[Pixel coordinate grounding data]
==========

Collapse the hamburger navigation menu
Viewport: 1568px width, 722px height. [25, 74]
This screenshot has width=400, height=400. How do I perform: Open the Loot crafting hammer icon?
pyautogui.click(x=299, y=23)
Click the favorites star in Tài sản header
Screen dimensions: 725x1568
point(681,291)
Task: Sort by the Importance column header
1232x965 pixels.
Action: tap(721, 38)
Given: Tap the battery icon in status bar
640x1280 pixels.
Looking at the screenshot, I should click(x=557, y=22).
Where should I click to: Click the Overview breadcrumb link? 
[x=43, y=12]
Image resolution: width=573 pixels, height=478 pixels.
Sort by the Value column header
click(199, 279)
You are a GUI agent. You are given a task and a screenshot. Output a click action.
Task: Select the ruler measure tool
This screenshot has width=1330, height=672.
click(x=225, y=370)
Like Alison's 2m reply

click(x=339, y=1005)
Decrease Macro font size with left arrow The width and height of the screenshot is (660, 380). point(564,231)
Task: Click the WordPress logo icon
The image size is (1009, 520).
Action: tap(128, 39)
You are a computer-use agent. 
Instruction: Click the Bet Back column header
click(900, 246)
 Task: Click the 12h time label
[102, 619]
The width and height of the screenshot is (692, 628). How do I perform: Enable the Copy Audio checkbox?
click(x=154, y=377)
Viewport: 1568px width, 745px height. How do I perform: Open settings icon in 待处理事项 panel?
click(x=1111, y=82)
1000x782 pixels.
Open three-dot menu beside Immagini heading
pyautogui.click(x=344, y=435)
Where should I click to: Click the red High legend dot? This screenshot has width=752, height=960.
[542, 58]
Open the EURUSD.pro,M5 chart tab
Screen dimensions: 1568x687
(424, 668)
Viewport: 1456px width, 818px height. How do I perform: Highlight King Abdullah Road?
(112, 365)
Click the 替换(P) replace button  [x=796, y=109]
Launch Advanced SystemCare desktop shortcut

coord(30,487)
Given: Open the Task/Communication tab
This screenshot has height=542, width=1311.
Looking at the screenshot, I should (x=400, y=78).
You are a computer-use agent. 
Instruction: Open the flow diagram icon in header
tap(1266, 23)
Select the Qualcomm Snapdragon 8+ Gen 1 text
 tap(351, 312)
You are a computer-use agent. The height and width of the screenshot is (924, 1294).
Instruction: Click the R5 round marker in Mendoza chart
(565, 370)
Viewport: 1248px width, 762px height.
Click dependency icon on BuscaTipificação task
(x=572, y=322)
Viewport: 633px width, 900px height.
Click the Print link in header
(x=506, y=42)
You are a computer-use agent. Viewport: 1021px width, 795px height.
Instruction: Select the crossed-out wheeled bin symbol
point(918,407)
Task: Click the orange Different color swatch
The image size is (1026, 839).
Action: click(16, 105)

==========

What you need to do: An exact copy of the data is needed, running from its first line through the line that holds "Task: Sort by the Importance column header", and nothing beyond that.

Answer to this problem:
Collapse the hamburger navigation menu
Viewport: 1568px width, 722px height. [25, 74]
This screenshot has width=400, height=400. How do I perform: Open the Loot crafting hammer icon?
pyautogui.click(x=299, y=23)
Click the favorites star in Tài sản header
Screen dimensions: 725x1568
point(681,291)
Task: Sort by the Importance column header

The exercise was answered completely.